Невероятные приключения Фанфана-Тюльпана. Том 2 - Рошфор Бенджамин (бесплатная библиотека электронных книг txt) 📗
Вторая попытка также чуть-чуть не удалась. Пообещав поварятам мсье Лакруа золотые горы, Тюльпан, согнувшись в три погибели, сумел спрятаться в ящике с металлическими оковками, в котором они приносили свои припасы. Но, увы, это случилось как раз в тот момент, когда он набрал все свои килограммы, и слабые руки поварят не выдержали этой тяжести. В результате ящик прогремел по сорока ступенькам лестницы, чтобы в конце концов развалиться на площадке прямо на глазах маркиза Лонея, поднимавшегося наверх поболтать с ним.
И наконец - эпизод с камином. Произошло эа за два месяца до того момента, к которому мы приблизились. Душой этого эпизода был человек по имени Антенор Лепикар. Этому сторожу было поручено после случая с ящиком постоянно находиться в комнате Тюльпана во время его трапезы, чтобы быть уверенным, что поварята Лакруа выносят только столовую посуду.

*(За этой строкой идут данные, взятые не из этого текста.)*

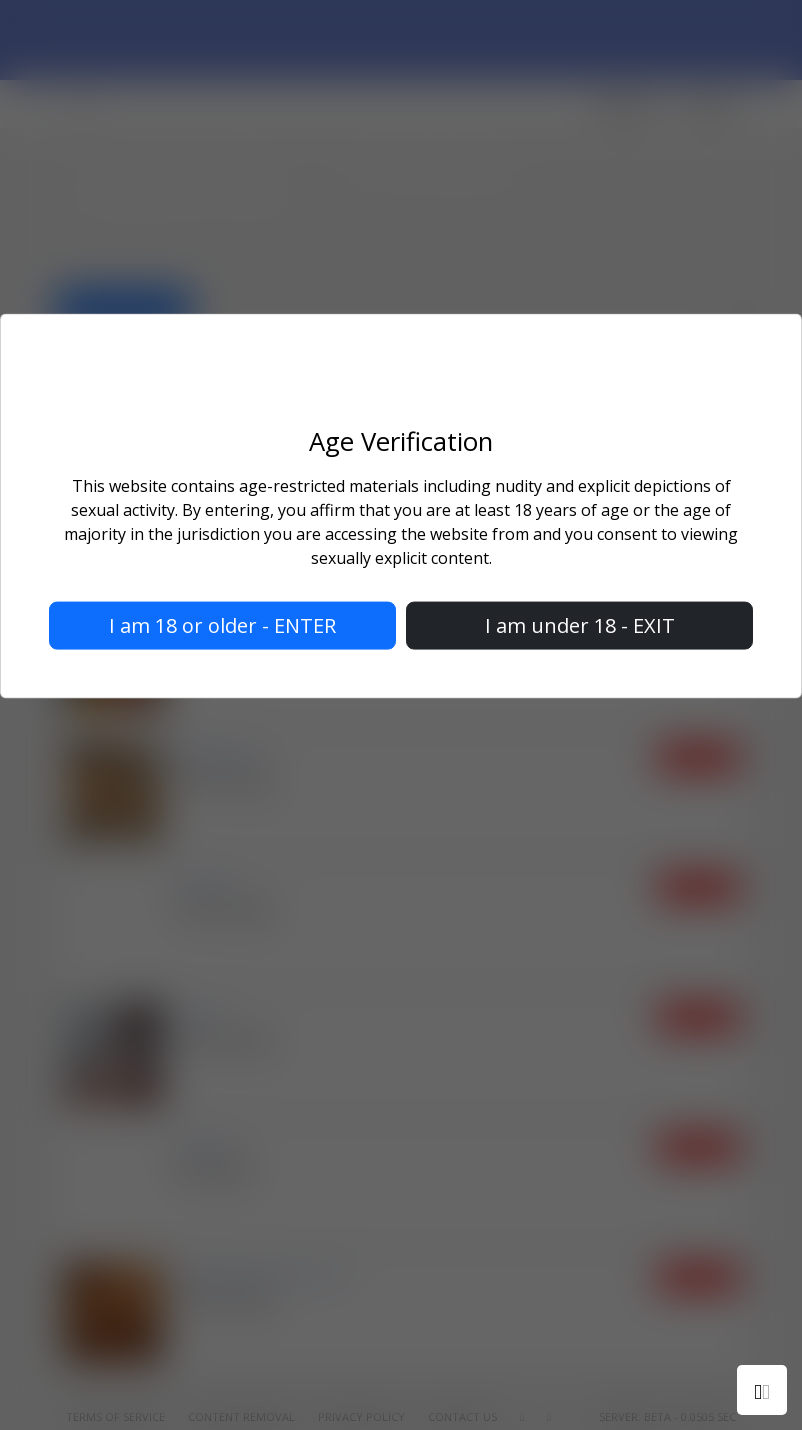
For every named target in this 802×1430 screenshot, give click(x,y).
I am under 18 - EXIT (580, 624)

Он был человеком лет сорока, сравнительно высоким, с желтоватым цветом лица и необычайно молчаливым. Какое-то беспокойство в таких же желтых глазах и растерянный взгляд выдавали съедавшую его какую-то тайную муку. Это было притворство или он был очень хитер? Тюльпан, который при всем желании не мог стать таким же желтым, взял за правило сидеть с унылым взглядом и молча жевать, причем он делал это так хорошо, что в один прекрасный день Антенор Лепикар мрачно спросил его, что его гложет. А за два дня до этого Тюльпан узнал от начальника тюрьмы, что гложет Антенора Лепикара: тот был рогоносцем. После чего Тюльпан ответил, что действительно существует некое обстоятельство, которое его мучает. В то время, как он находится в заточении, его жена, которая живет на такой-то улице в доме с таким-то номером изменяет ему чуть не со всем кварталом Сен-Виктор! Да, мсье, дело обстоит именно так!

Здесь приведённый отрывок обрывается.